Most RTAs of today make deeper and more extensive commitments, and have moved beyond commitments only in market access in goods.
Research by the Secretariat based on RTAs notified since 2000, shows that:
- Around 60% of these RTAs contain commitments in both goods and services.
- Over half contain rules on investment.
- Other issues such as provisions on government procurement, competition, SPS, TBT, trade defence measures and intellectual property rights are also found in over half of the RTAs notified.
- A smaller proportion also include other issues such as environmental and labour standards and electronic commerce, which are not covered by the WTO.
A question which requires further consideration is how RTA provisions can be complementary to the multilateral trading system.
The papers that were presented today are an attempt to fill that gap in our knowledge.
The papers address similarities and differences between the provisions in RTAs and the WTO agreements.
And, as you saw, it is a very mixed picture.
For some issues such as market access in goods and services, most RTAs grant their partners a higher level of market access than that available through the WTO.
For other issues, the picture is less straightforward.
For example, RTA provisions on anti-dumping rules. In general RTAs do not appear to have gone much further beyond where we are in the WTO today.

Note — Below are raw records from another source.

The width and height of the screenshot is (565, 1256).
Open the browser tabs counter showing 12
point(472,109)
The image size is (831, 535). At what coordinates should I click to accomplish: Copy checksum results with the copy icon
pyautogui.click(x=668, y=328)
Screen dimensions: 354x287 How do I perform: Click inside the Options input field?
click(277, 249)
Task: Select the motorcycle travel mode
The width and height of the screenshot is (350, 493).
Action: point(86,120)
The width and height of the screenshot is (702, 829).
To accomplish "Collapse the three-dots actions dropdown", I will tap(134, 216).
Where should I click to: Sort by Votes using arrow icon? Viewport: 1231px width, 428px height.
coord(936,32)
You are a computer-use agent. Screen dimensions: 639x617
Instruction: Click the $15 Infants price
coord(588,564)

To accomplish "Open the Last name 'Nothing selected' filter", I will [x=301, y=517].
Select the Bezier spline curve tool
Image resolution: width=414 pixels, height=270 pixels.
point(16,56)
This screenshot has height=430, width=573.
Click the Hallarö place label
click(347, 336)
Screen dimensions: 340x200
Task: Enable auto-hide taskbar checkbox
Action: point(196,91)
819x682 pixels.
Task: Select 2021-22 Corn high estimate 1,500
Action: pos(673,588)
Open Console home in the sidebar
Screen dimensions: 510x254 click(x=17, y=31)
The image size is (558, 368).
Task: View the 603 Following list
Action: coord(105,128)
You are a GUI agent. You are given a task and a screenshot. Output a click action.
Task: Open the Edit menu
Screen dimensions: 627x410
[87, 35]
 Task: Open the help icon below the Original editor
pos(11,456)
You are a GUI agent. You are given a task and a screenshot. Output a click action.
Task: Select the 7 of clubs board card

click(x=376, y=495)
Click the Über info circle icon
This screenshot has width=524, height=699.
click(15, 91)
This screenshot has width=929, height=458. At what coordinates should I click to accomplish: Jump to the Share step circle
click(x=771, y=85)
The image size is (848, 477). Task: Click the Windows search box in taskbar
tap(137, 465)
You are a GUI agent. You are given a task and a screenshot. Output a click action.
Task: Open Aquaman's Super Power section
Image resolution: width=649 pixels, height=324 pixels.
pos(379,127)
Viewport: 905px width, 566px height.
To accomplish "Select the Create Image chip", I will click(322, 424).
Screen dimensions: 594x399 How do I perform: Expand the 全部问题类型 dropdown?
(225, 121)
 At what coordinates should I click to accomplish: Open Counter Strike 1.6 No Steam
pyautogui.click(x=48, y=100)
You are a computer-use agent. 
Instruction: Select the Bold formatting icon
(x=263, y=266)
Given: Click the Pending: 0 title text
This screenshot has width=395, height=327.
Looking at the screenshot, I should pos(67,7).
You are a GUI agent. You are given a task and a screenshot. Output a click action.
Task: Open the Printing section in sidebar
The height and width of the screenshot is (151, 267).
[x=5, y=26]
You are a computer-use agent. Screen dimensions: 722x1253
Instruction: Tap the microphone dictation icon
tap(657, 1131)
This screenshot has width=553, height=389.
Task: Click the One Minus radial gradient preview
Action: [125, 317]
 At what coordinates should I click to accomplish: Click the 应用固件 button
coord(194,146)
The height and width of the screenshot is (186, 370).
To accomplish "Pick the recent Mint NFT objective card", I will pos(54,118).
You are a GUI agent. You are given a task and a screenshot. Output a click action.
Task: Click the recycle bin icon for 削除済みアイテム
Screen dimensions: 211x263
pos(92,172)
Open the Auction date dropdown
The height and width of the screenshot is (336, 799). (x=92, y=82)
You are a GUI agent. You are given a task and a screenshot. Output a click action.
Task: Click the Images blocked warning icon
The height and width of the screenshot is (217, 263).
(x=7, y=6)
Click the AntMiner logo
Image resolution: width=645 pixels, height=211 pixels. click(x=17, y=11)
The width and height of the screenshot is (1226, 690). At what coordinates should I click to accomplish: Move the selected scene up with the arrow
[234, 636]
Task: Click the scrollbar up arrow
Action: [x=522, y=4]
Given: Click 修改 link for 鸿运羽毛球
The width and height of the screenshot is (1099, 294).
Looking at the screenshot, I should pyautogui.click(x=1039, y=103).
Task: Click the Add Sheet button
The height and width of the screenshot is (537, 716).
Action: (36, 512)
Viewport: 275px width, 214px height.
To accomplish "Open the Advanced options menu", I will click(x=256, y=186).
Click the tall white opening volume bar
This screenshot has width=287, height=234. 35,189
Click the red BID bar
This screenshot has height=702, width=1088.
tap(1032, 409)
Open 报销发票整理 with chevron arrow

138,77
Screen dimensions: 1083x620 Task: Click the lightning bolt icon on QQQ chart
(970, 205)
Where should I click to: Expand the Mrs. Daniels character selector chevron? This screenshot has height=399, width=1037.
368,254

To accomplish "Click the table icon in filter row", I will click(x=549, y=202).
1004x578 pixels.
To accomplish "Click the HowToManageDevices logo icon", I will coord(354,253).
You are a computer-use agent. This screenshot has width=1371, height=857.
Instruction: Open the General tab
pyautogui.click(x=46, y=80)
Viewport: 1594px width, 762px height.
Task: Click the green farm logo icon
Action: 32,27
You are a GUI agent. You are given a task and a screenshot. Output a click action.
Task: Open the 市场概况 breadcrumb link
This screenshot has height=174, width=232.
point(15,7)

Similarly, for provisions on intellectual property rights, almost half of all RTAs examined simply reaffirm existing rights under the TRIPS Agreement.
While for issues such as investment, which is touched on by some RTAs, there are no WTO rules.
Furthermore, although some RTAs have provisions on disputes, most of the dispute settlement mechanisms provided are rarely used. Meanwhile the level of activity in the WTO's DSB is rising very rapidly — and one in five of the disputes brought to the WTO involve parties who are also themselves part of an RTA.
Another trend that has been noted in the past few years is negotiations that could potentially bring together a number of existing RTAs, in so-called “megaregional” negotiations.
These negotiations aim to consolidate existing preferential relationships — so their potential effect on the overall level of complexity will be a topic for further research and analysis.
While the trend to negotiate new RTAs continues, liberalizing trade bilaterally or regionally is only a part of the picture.
As I have said many times — these initiatives are important for the multilateral trading system — but they cannot substitute it.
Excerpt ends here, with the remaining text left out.